Function closure with large arrays/matrices scaling horribly


So I am trying to set up a useful function f to pass around the rest of my code as follows:

function f_prepostproc(params)
   # do stuff
   f = f_generator(params)
   # evaluate f at certain x values, save to file
   return f

function f_generator(params)
   A = A_gen(params)
   B = B_gen(params)
   function f(x)
      # do an operation on A, B(x), get C (large matrix)
     return C #
  return f

function main(params)
   f = f_prepostproc(params)

Unfortunately, this takes upwards of an hour to return from this call stack, especially as the size of the matrices A and array B get large (~14,000 x ~14,000 and ~80,000 respectively). After this, the code takes a negligible amount of time to actually evaluate the f(x) as it is passed around in the main function. I am new to function closure in julia, which I understand is invoked here. Is there anything immediately obvious with this setup, or should I rework it to define f(x) under the main scope?

Many thanks

Are you sure it is not a swapping issue?


So OP should probably scale down the problem a bit and post a complete MWE?

I doubt it, as I should have more than enough memory to deal with these sparse matrices.

But that is a good guess, and I think I was running into that before I got an extra 32Gb stick in my machine. I am not sure how to check the swapfile usage in julia, will look into that.

Swap file is part of your OS. So maybe you should look into that manual? Without a complete MWE we can only guess about possible memory usage.

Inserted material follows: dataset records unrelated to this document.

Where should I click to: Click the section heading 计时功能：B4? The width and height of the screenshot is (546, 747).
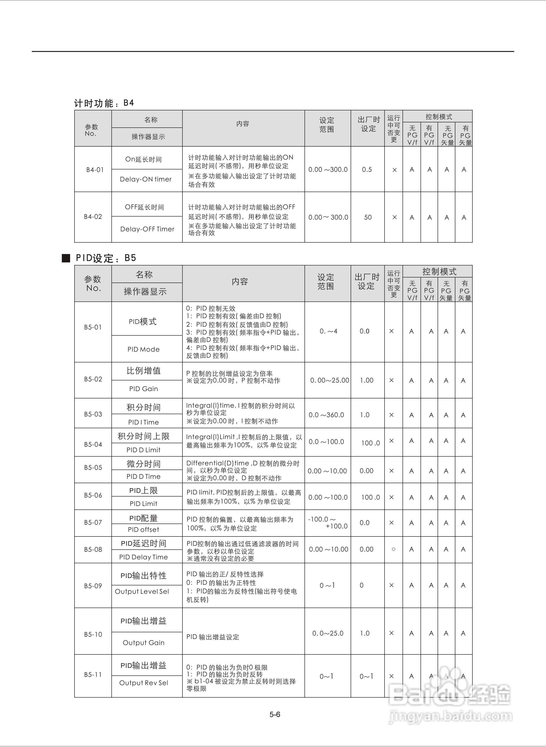tap(104, 103)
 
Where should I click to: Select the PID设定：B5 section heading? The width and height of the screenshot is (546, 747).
tap(106, 258)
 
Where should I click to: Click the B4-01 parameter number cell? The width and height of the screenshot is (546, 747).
tap(95, 170)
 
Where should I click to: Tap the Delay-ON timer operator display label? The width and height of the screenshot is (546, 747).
tap(146, 179)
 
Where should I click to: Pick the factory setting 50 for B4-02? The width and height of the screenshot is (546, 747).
tap(368, 217)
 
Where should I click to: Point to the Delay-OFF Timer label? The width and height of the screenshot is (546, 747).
tap(147, 229)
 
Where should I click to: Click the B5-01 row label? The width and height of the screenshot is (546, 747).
tap(93, 327)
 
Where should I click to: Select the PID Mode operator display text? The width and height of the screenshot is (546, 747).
tap(143, 349)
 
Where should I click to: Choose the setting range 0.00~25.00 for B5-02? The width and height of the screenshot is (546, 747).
tap(330, 380)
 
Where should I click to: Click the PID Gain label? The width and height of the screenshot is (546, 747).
tap(143, 389)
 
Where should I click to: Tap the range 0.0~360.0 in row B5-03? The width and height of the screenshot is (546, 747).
tap(326, 415)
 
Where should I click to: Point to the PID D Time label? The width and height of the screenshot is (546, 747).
tap(143, 476)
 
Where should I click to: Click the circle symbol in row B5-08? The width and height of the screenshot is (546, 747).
tap(393, 549)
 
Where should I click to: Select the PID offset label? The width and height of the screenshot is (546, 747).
tap(143, 529)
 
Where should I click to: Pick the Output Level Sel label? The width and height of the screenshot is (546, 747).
tap(142, 591)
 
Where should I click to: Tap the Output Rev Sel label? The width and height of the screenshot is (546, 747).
tap(143, 683)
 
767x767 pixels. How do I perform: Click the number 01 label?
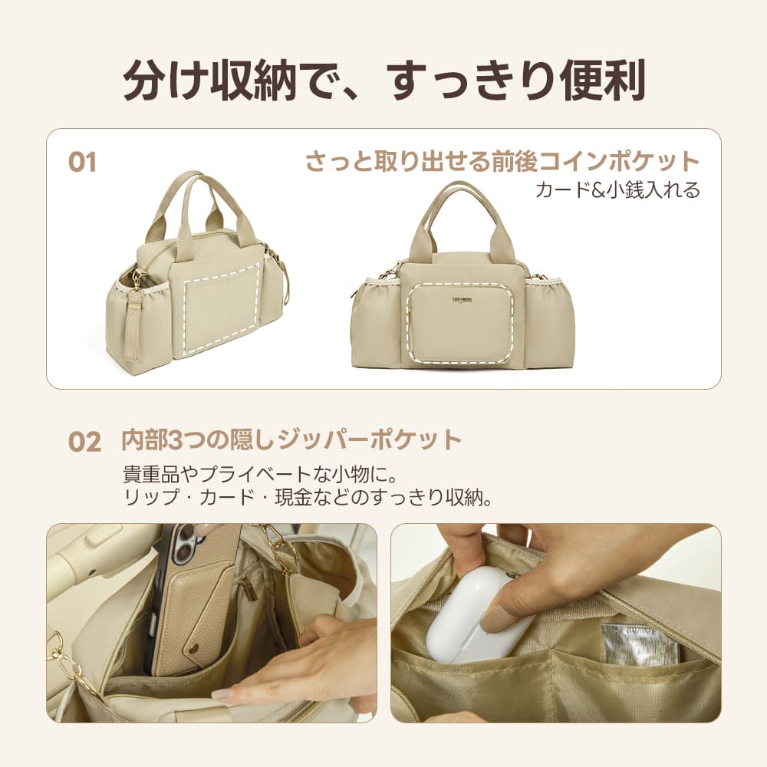coord(82,162)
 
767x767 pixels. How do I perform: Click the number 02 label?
coord(84,442)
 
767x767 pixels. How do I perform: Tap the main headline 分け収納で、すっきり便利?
coord(384,81)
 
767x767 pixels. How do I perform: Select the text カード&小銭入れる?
coord(617,189)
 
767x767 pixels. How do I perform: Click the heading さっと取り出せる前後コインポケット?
coord(503,161)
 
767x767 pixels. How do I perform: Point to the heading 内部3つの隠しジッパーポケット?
coord(291,440)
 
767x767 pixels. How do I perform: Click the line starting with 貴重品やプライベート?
coord(260,475)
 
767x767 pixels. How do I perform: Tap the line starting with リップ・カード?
coord(308,498)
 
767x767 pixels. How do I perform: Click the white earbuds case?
coord(477,617)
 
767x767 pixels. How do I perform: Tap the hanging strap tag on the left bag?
coord(133,325)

Since the inner function captures the outer variables, my guess would be that this capturing requires redefinition (and thus recompilation) of the inner function. This would be consistent with the observed behavior of f being fast after the initial call, as the function is already compiled.

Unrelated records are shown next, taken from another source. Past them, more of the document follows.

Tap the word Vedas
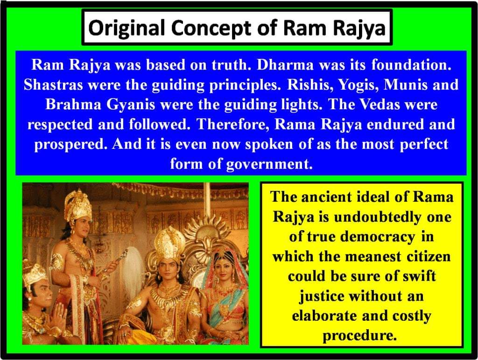[377, 105]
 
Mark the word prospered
[70, 144]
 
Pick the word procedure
[362, 335]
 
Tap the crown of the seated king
[170, 241]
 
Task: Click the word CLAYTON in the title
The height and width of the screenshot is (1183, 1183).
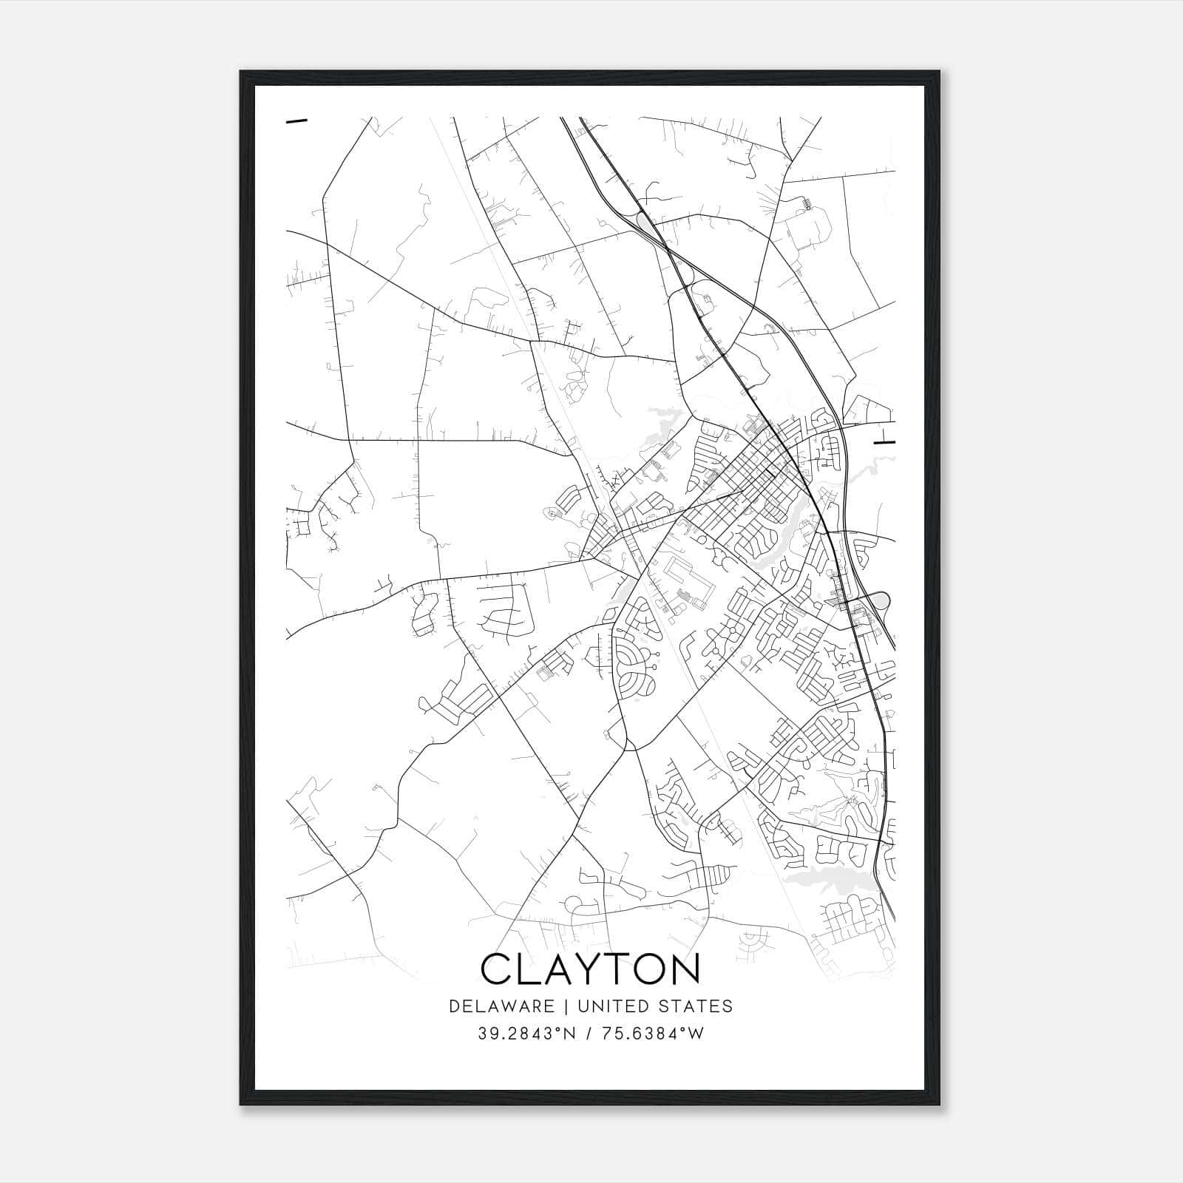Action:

Do you have timings/proper benchmarks to compare to? An avenue for investigating which part is actually slow is PPerf.jl, the Profile stdlib or tools like ProfView.jl.

Makes sense. Precompilation with large arrays can be slow. To monitor the swap usage, one can just use htop interactively (on *nix systems).
@vivian-rogers perhaps calling f with smaller matrix sizes (just for precompilation) might speed up things.